Category Archives: online

The Willesden Prize, Stories and Tunnels

Stephen Moran, head honcho of the Willesden Herald, has invited me to judge this year’s Willesden Prize, aka ‘The Willesden Herald New Short Stories Competition 2017’, and I’m a bit worried I won’t be up to the job, because the only thing I’m good for right now is listening to music (mostly, this past week or so, The Psychedelic Furs). This month I’ve also started, but not finished reading, several lengthy novels. I’m hoping it won’t be like that when it comes to reading the shortlist. The not finishing, I mean. But then, it’s rare for me not to finish a short story, or not hear the end of a song. No doubt commitment comes into it. The end of a novel or TV series can feel so far off you’ll never get there, and sometimes it seems the writers have had trouble getting there, too.

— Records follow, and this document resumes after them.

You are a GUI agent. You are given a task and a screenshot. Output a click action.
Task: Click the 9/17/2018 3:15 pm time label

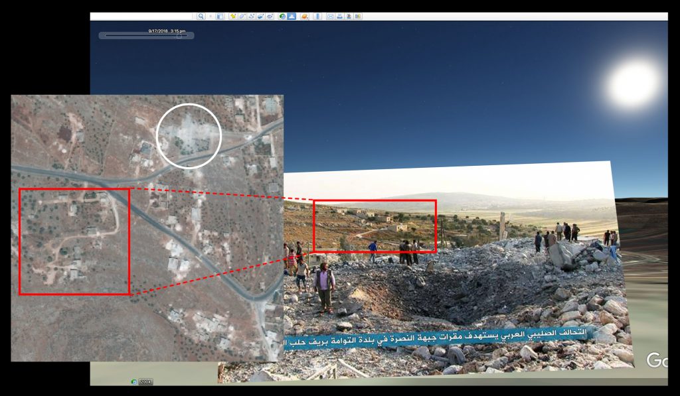167,31
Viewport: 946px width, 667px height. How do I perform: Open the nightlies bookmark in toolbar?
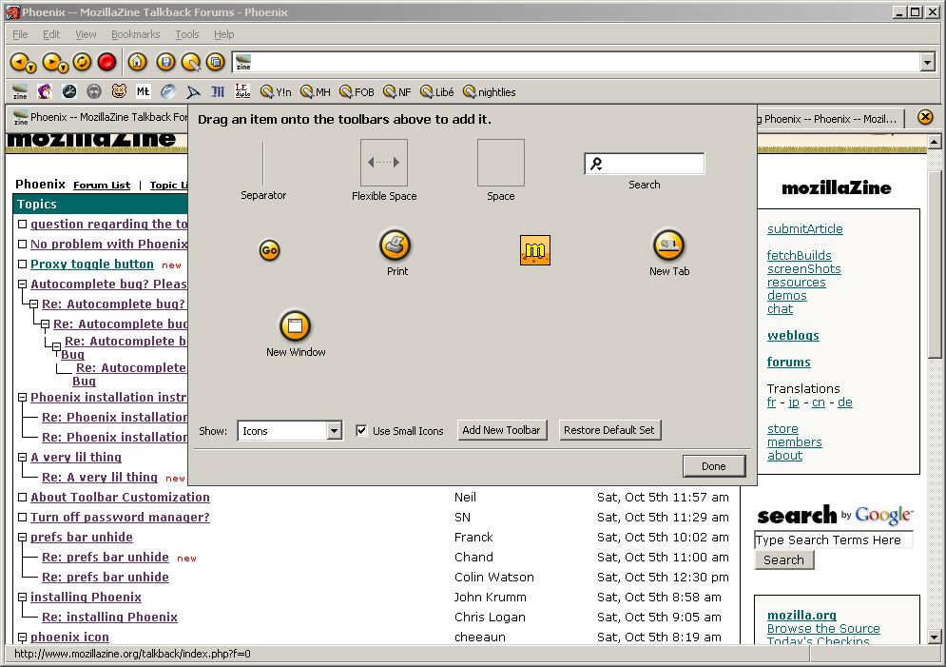pos(489,92)
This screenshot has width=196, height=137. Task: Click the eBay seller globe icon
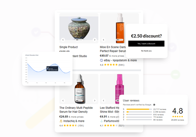[x=101, y=60]
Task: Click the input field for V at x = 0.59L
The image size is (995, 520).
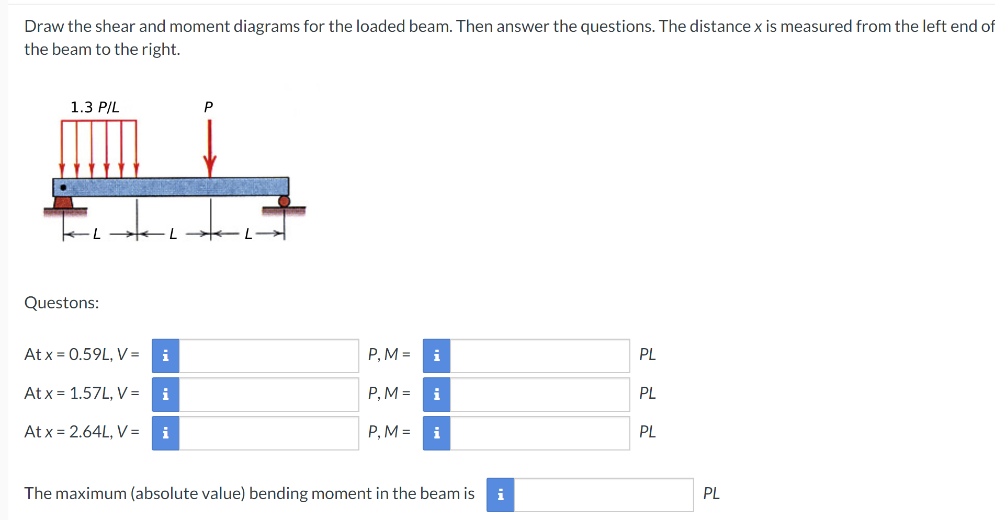Action: pos(267,355)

But songs and stories tunnel into their content instead of finding ways around or over it. I love tunnels: old railway tunnels, foot tunnels, even disused mines, especially when they lead somewhere unexpected. Another country, an underground concert, a beach with no visible path leading to it…

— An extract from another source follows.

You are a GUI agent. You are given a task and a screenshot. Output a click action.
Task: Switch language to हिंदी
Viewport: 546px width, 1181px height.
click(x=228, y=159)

(…not a request for stories featuring tunnels as much as for surprises.) If you’re thinking of giving this a go, here’s a bit more info.

The Willesden Herald New Short Stories Competition

The Willesden Prize is open to anyone, anywhere, writing short stories in English. Length and theme are unimportant – just send the best unpublished piece you have, up to a max of 7500 words. Entries are read blind.

Closing date: August 31

Entries must be sent via the online entry page, with an entry fee of £7.50.

Winners anthology

The winners announcement will be made probably in October or November.  Stories by the ten shortlisted writers will be included in the a paperback book to be published, by December 2017, “Willesden Herald: New Short Stories 10”. (If you’re curious,  find the back issues here.) Each contributing writer will receive two comp copies. Entry fees help pay for the anthology and prizes.

£1200 in prizes

This prize is not all about the money, far from it. Everyone who works on it, sifting, doing admin, judging and editing the anthology, does so on a voluntary basis — but… A prize fund of £1,200 will be split between the 10 shortlisted writers. The winner receives a Willesden Herald mug plus £300, the runner-up £200, and 8 short-listed writers each receive £75.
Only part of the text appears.